The unreliability of the narrator

Poe calls the reliability of his narrator into question, making Pym one of his strangest works among an oeuvre full of complex and disorienting texts. The preface establishes that Pym wrote his narrative even after he did not want to, but decided to publish it as fiction even though he left his real name on it. He mentions that his "editor" is Poe, and "Poe" takes up the story at the end when he says that the last chapters were left off due to Pym's sudden death. There is no real conclusion to the novel and it is unknown what happened to Pym. It is also unclear how much Poe the editor was supposed to have written of the narrative - but of course Poe is the true author of the entire work and Pym merely his fabrication. Poe the author also included a large chunk of a real sea expedition narrative, which again makes the reader wonder how much "Pym" really wrote. Real-life contemporary readers also wondered if the story was real, adding to the confusion surrounding the text. Finally, there are many discontinuities in the text; a prime example is when Pym says Augustus told him the whole story of what happened with the mutiny many years later, but dies a few chapters later.

The power of Nature

Nature in the text is a powerful force that can cause destruction perfectly well on its own, but can also be harnessed by man to wreak havoc upon one's foes. The characters are subjected to violent storms that wreck their ships and leave them at the mercy of Nature. On the Grampus they are threatened with starvation, dehydration, rabid sharks, festering wounds, and driving rain and wind. Nature is more placid and bountiful during the Jane Guy's expeditions through the ice floes and islands of the South Seas down toward the South Pole, but the island of Tsalal features a harsher Nature. The natives there are able to use the power of Nature in their plot to kill the white men by literally pulling the earth down upon them. Nature is again ambivalent toward the survivors - Pym and Peters - by both protecting them from the cave-in but by denying them any sustenance.
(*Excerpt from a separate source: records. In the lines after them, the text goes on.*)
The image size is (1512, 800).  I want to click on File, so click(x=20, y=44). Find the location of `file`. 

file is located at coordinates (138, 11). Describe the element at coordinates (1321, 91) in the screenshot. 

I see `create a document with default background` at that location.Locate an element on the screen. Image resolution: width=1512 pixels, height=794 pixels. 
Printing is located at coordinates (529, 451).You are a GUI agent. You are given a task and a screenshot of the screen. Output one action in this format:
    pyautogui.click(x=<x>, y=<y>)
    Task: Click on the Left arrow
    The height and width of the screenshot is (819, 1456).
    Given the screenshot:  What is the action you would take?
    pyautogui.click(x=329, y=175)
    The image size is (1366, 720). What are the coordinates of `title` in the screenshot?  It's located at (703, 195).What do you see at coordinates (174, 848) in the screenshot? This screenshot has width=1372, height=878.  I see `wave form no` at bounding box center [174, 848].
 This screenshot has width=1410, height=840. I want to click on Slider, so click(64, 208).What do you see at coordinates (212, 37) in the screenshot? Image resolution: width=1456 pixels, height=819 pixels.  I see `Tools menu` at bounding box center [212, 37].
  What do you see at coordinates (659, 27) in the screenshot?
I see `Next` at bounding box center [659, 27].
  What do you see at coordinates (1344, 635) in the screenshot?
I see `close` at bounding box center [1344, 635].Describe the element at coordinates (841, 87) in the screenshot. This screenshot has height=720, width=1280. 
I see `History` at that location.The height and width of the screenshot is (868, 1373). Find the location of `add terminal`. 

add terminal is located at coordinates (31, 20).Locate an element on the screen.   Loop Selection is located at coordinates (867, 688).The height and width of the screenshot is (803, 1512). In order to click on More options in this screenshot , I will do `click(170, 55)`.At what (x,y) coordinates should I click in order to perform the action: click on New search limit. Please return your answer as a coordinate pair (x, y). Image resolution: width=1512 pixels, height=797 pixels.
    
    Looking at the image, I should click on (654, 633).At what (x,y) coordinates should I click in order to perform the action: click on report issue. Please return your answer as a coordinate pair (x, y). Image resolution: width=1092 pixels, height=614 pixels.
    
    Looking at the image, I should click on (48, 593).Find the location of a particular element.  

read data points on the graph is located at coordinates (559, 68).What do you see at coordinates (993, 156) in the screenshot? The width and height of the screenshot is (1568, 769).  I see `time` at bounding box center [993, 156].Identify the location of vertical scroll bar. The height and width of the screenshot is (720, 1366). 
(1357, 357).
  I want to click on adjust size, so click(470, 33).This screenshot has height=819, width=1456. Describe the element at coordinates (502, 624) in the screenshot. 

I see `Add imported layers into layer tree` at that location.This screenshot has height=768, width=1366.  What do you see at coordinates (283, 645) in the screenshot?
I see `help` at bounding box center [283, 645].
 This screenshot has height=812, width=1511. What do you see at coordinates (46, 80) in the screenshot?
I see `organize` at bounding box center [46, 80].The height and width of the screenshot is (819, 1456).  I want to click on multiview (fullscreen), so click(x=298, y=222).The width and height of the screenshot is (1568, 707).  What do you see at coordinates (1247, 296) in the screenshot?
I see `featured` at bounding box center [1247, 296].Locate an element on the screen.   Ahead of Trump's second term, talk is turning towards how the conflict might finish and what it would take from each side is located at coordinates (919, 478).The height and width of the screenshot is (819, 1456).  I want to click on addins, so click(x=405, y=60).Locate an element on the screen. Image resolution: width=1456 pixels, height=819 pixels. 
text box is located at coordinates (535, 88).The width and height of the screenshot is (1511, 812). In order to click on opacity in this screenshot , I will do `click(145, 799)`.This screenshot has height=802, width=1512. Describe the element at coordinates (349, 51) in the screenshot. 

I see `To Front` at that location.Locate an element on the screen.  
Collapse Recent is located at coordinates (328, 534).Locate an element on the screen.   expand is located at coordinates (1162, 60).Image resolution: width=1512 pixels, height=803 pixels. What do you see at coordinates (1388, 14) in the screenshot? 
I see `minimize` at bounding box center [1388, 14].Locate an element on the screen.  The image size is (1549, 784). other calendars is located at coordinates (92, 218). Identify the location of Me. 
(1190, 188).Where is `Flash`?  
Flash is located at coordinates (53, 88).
Finally, at the end of the novel Nature seems to embrace the two men, who are at last ready to sail into oblivion in the white waters of the South Pole. Nature in the novel is thus both hostile and nurturing, and ultimately indifferent.

Death and rebirth

The theme of death and rebirth is significant in the text, especially since it appears more than once. If the reader looks at the story as a tale of Pym's coming of age or as a rite of passage, then it is easy to see his experience in the hold and in the cavern as a death/rebirth. In the hold he falls into a stupor and has evocative dreams that signify his rebirth. The hold is warm like a womb, and it nurtures him into a new state of consciousness that will help him at the very end of the novel in his encounter at the end of the Earth. This encounter also seems to be a death and rebirth of sorts. The warm white water of the South Pole is another womblike environment, and Pym's wording, such as "eternal" "embraces" and "receive us" suggests a movement toward rebirth -not just an extinction of his consciousness but as a new understanding of his superconsciousness as the self is annihilated.